§ **Exercise task**
Convert the listing below, from its start through the line containing "click(51, 193)", into a two-column CSV headed instruction and action, one row per pair. Put each field in quotes, turn any line breaks into spaces, and leave the pictures out.

§ **Records supplied**
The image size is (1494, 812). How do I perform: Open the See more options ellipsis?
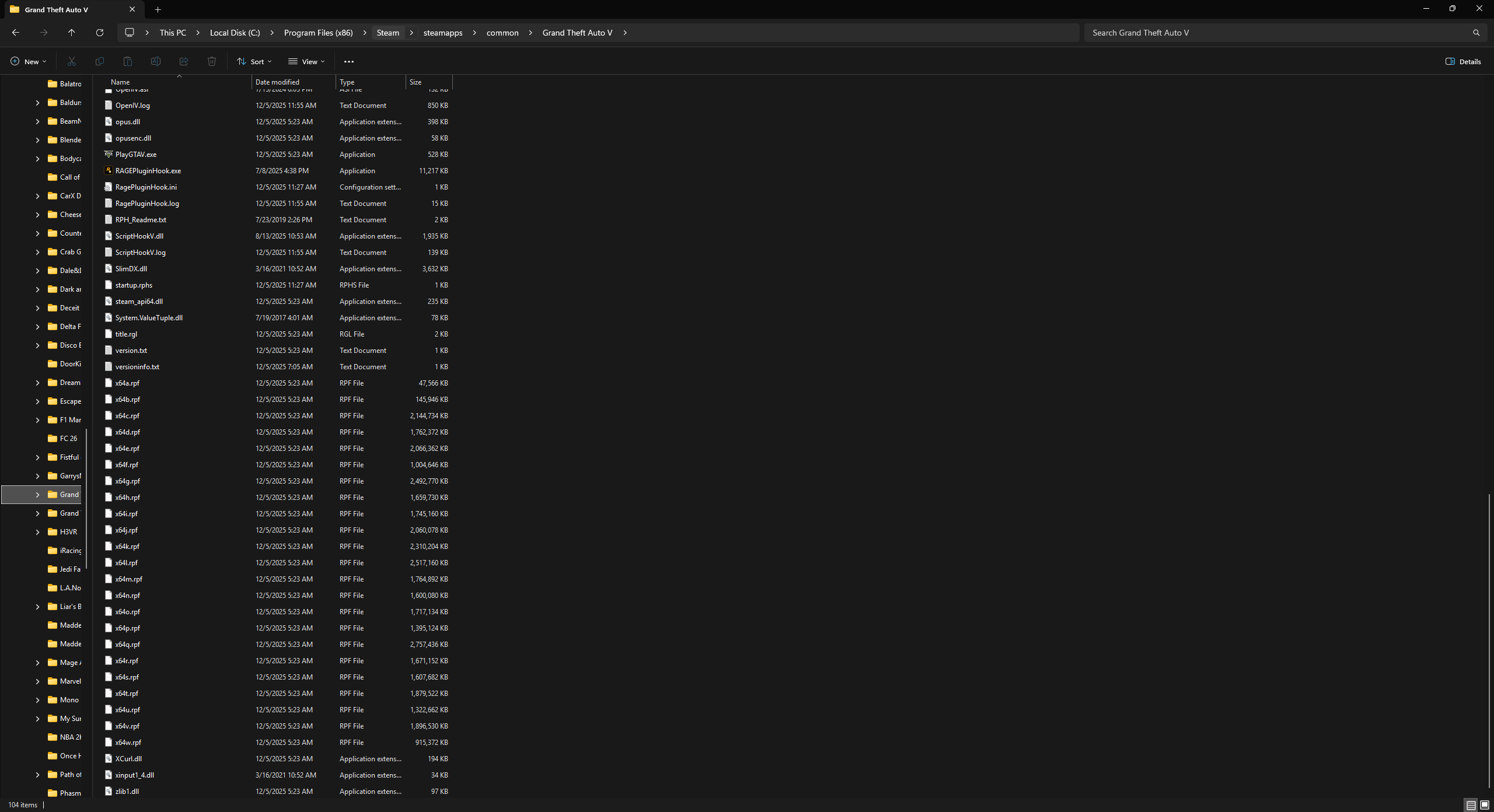click(x=349, y=61)
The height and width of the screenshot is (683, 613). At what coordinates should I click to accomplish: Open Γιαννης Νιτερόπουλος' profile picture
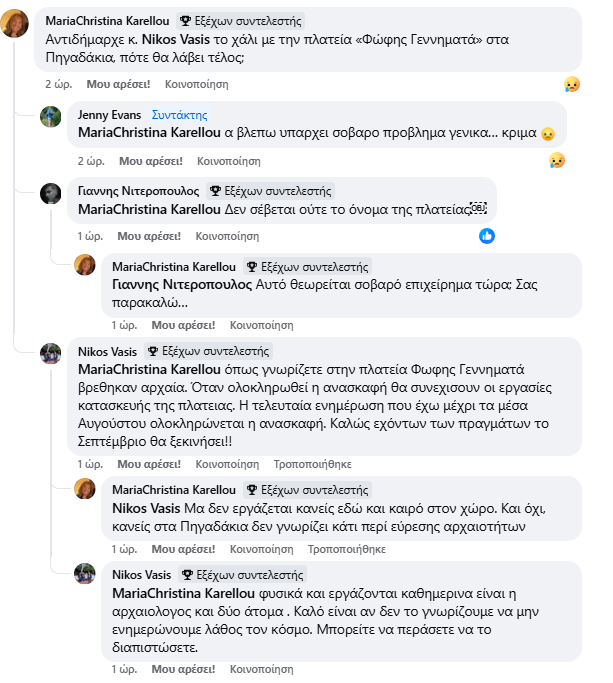click(51, 193)
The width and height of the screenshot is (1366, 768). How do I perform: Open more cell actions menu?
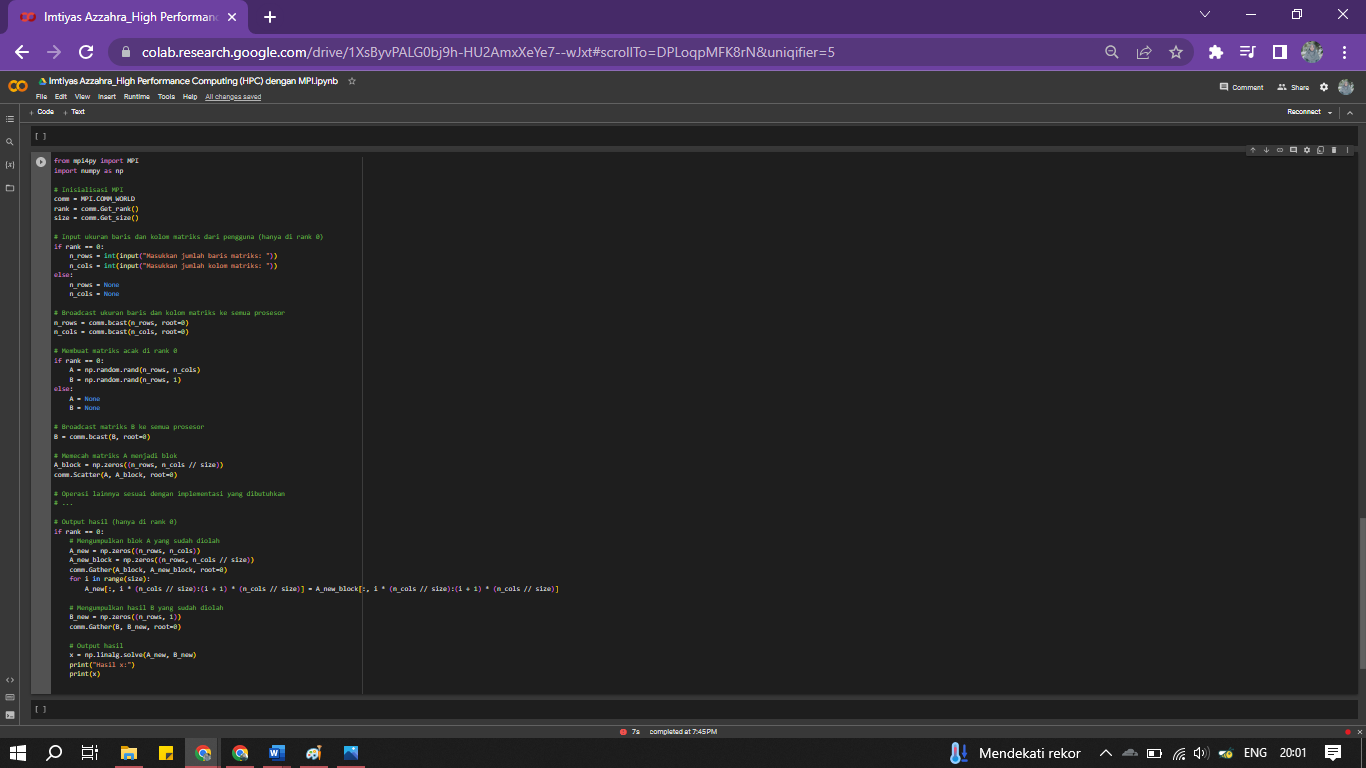1347,150
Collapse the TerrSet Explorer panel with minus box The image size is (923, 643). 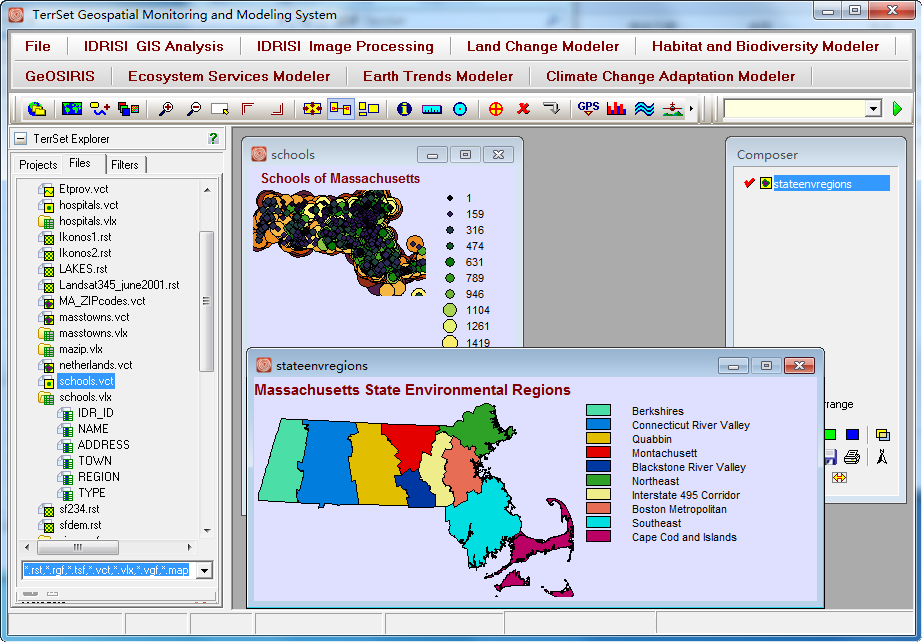coord(20,139)
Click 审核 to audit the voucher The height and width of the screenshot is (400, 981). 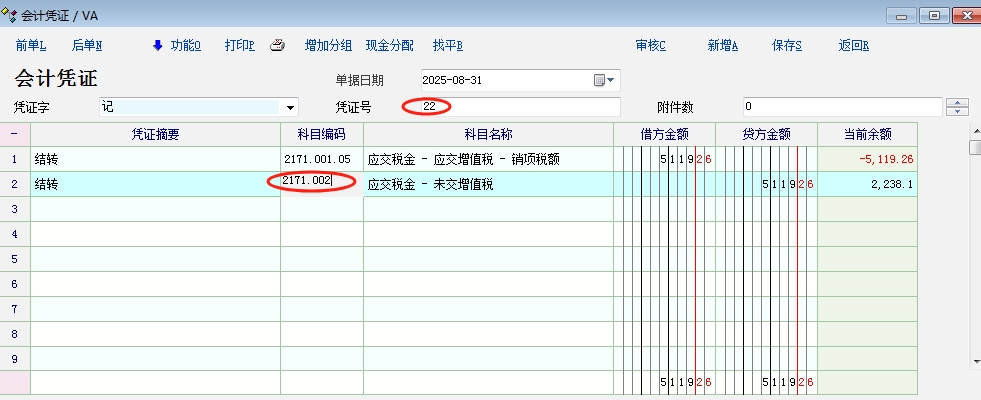click(650, 45)
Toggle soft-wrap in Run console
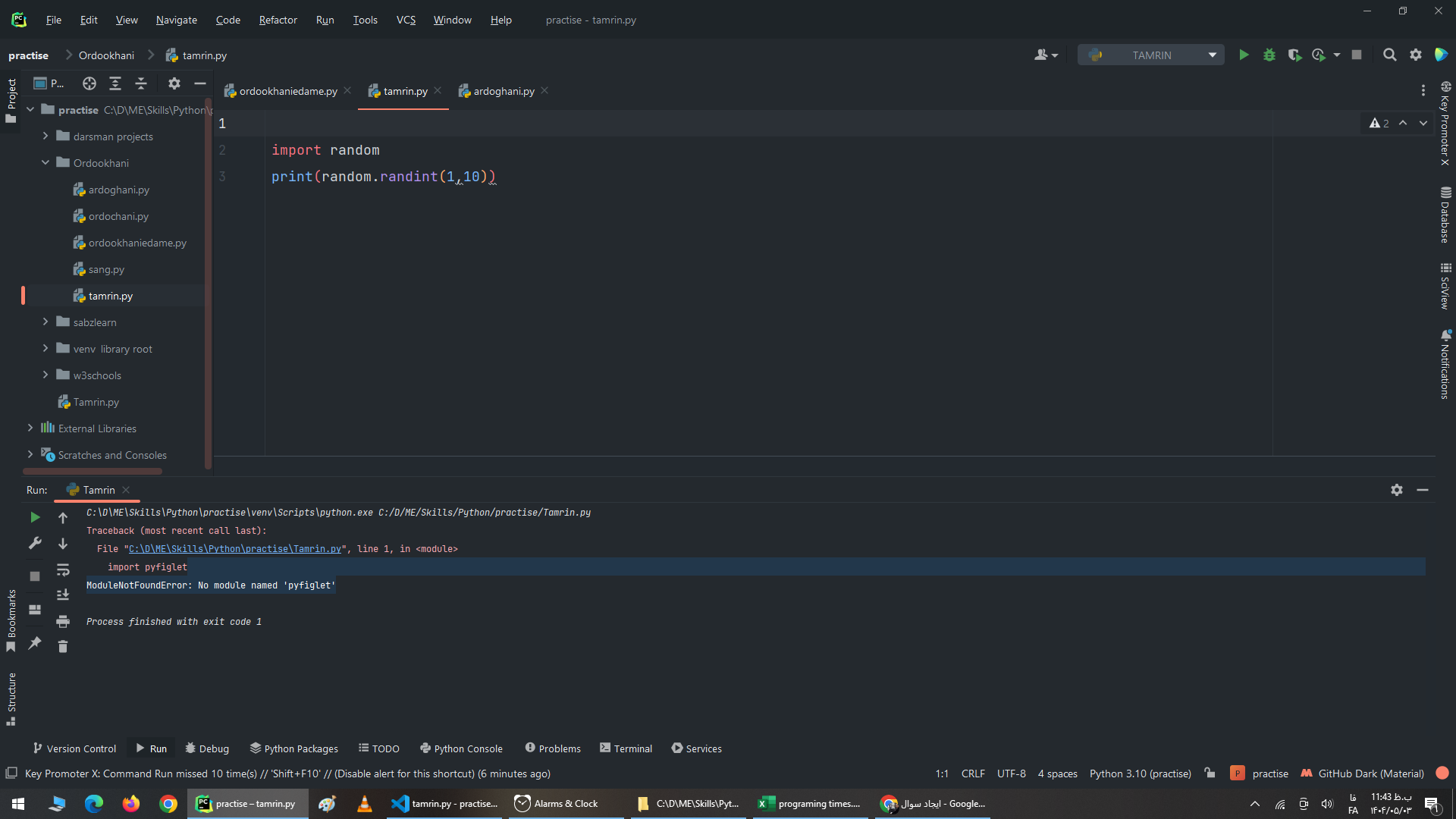Viewport: 1456px width, 819px height. pyautogui.click(x=63, y=570)
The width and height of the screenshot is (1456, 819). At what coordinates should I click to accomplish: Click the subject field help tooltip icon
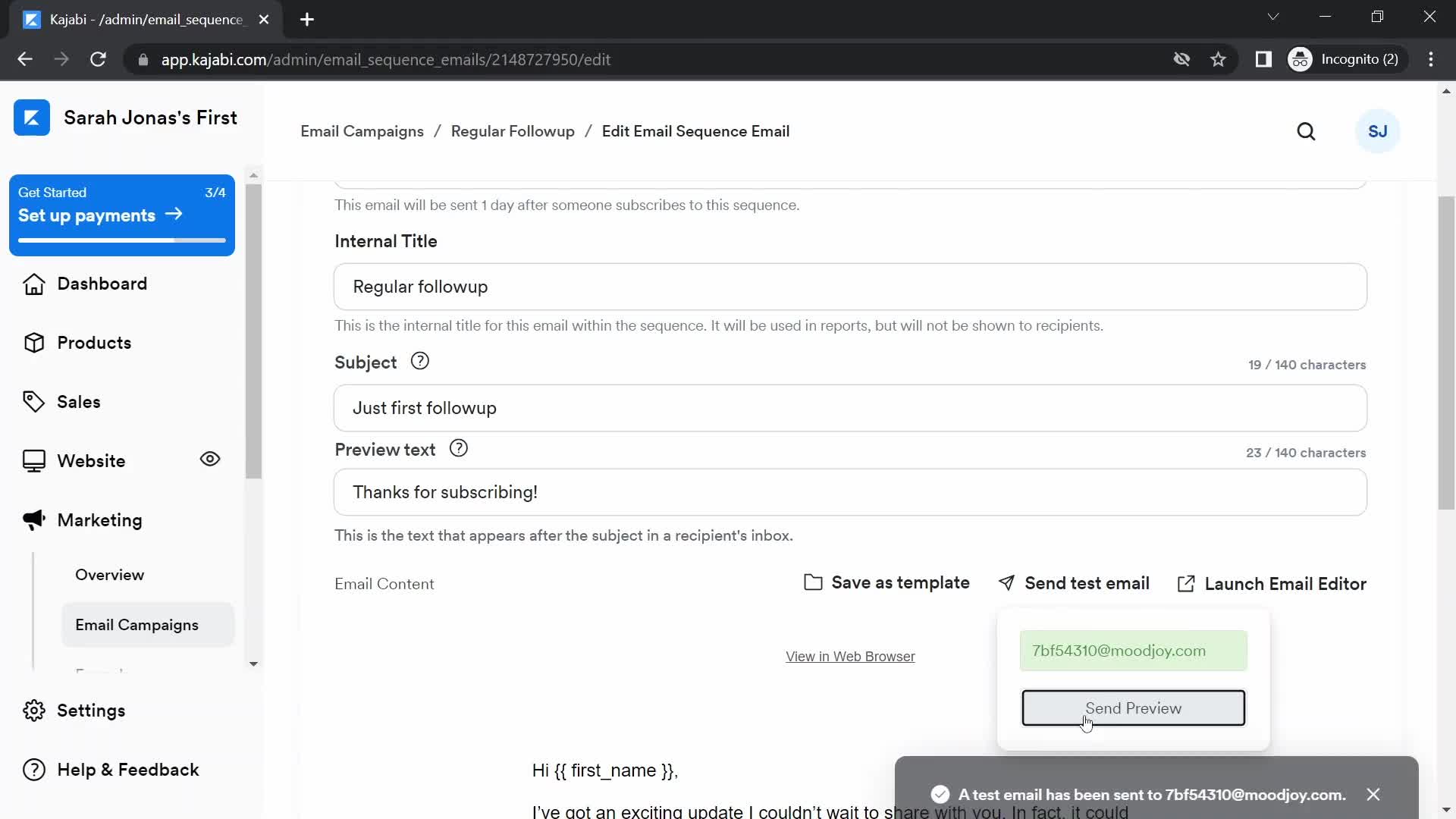coord(420,361)
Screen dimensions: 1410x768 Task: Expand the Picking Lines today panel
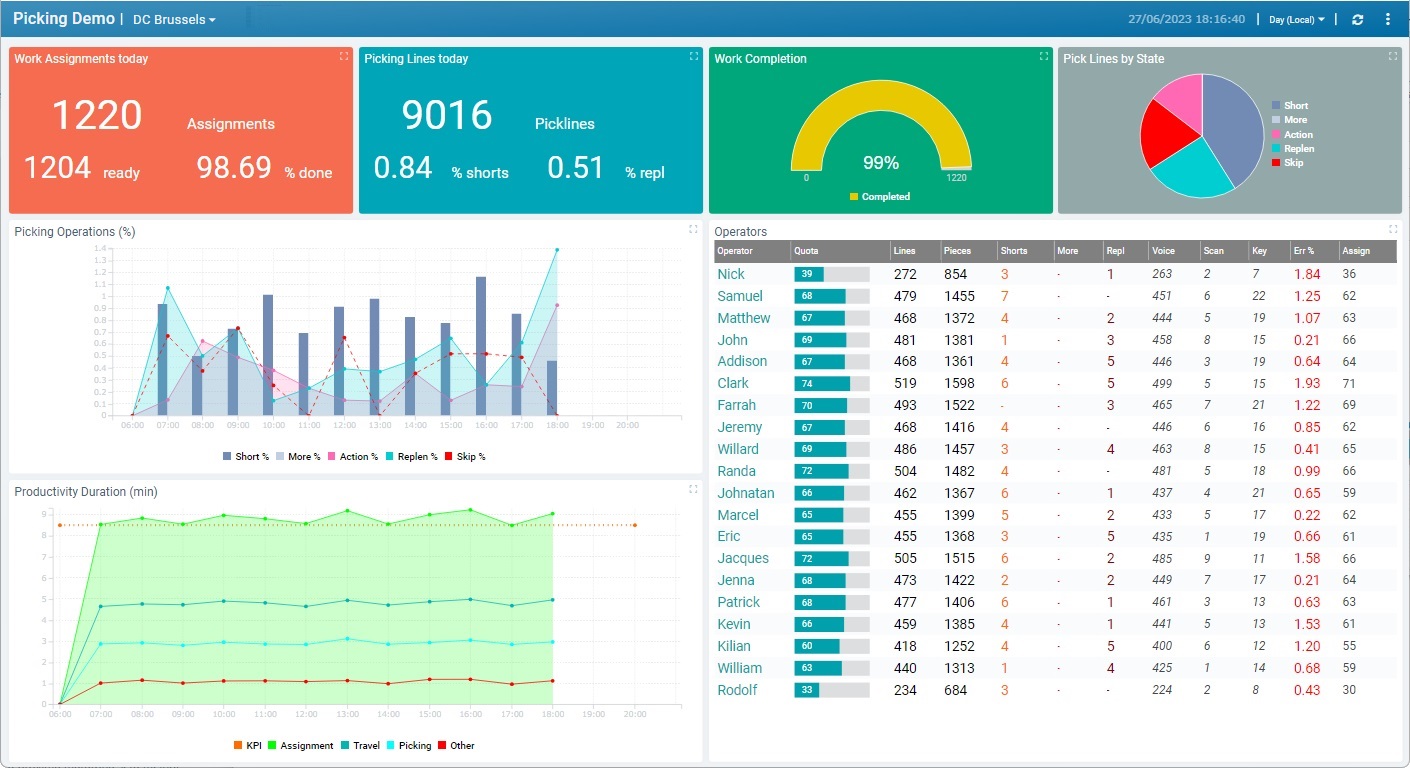coord(693,58)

§ **Problem solution**
instruction,action
"The image size is (1494, 812). How do I perform: Open the See more options ellipsis?","click(x=349, y=61)"
"The height and width of the screenshot is (683, 613). At what coordinates should I click to accomplish: Open Γιαννης Νιτερόπουλος' profile picture","click(51, 193)"